Current bicycle pedal designs are generally comprised of a die-cast body that is formed in one-piece from aluminum or magnesium alloys. Due to bearing placement requirements, the strength and weight reduction of these die-castings tends to be complex and in many cases they require expensive tooling. Additionally, they may also require extensive secondary machining work. Some pedals have been made using plastic bodies, but these also tend to require a complex mold since they generally rely on traditional body design shapes. Plastic pedals are also usually considered to be too slippery. This is generally due to the pedal's molded-plastic shoe pins that tend to provide an inferior grip when compared to the steel pins found in metal pedals. The steel pins in metal pedals, however, normally utilize fixing points that tend to be vulnerable to damage. This damage usually prevents the fitting of a replacement pin that could be used to prolong the life of the pedal.
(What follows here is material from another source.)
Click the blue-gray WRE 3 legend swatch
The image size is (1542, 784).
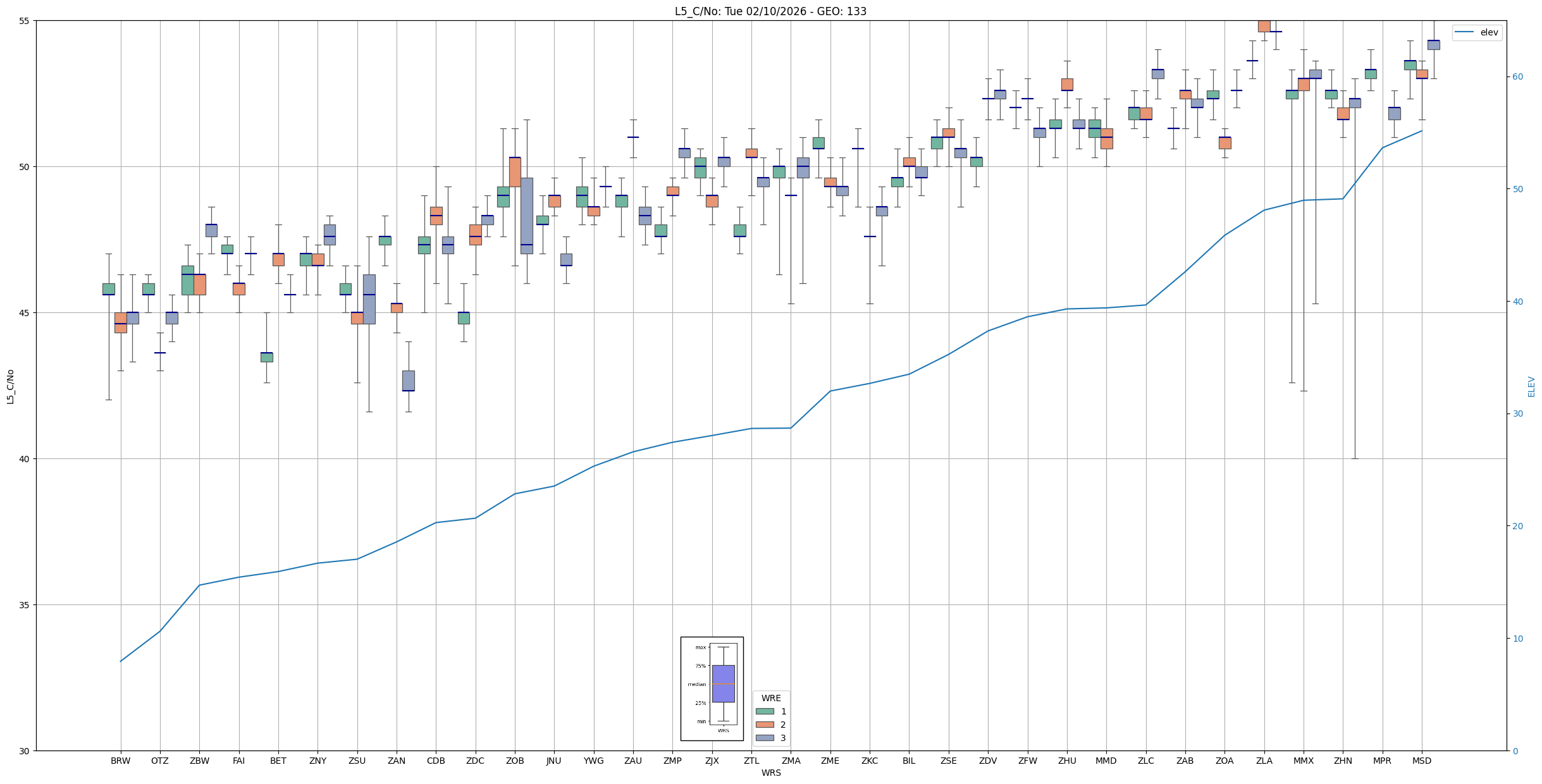[765, 738]
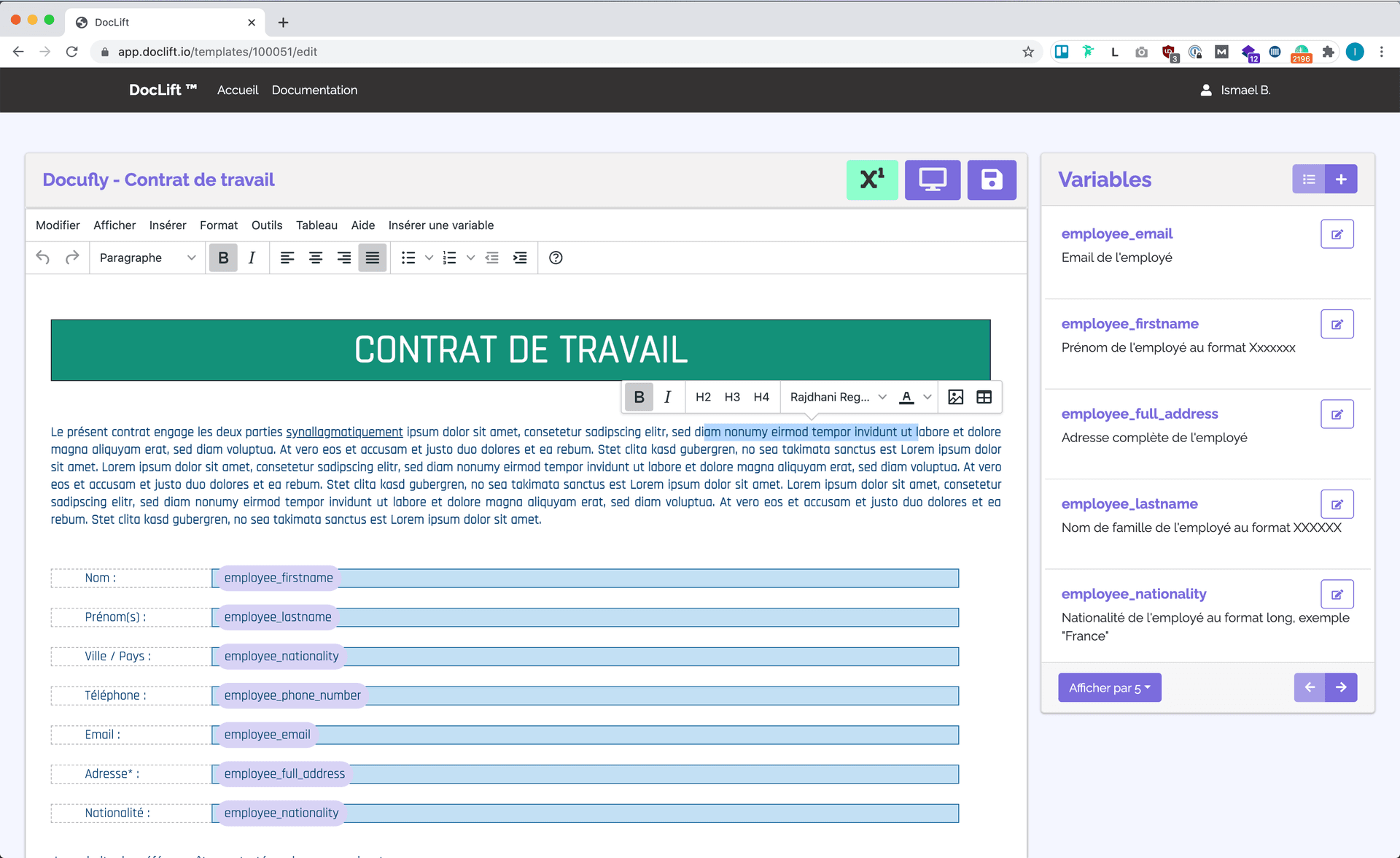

Traditional pedals also use either “loose” ball bearing arrangements or “sealed” ball bearing arrangements. Sealed bearing pedal arrangements are generally a combination of simple bushings, needle roller bearings and small, deep-groove radial cartridge bearings. In the case of loose ball bearings, the performance is inconsistent, and they rely on regular maintenance and adjustment in order to function properly. Furthermore, in order to minimize the thickness of the body, which is a desirable feature, the diameter of the spindle is restricted by the ball bearing size, and this in turn compromises strength. With “sealed” bearing designs, the standard deep groove bearings are either too large or too weak to handle the loads imposed on the pedal design. Additionally, the use of a bushing-type bearing in this area provides for a less than ideal performance, and axial loads (such as those from dropping the bicycle sideways) can easily destroy the single deep groove cartridge bearing. Many existing pedal designs also require an access port at the outboard end of the pedal body for assembly purposes. This access area is usually capped, but the cover employed is often vulnerable to damage, either making it hard to remove or causing it to either break or fall out, allowing dirt into the bearing cavity.
Thus, there is a need for a bicycle pedal that separates the function of radial and axial location bearings to enhance the strength, performance, and durability. In addition, the construction of the bicycle pedal needs to be simplified and allow for the use of composite materials with steel gripping pins for easy replacement. Also, eliminating the access port would minimize damages and production costs.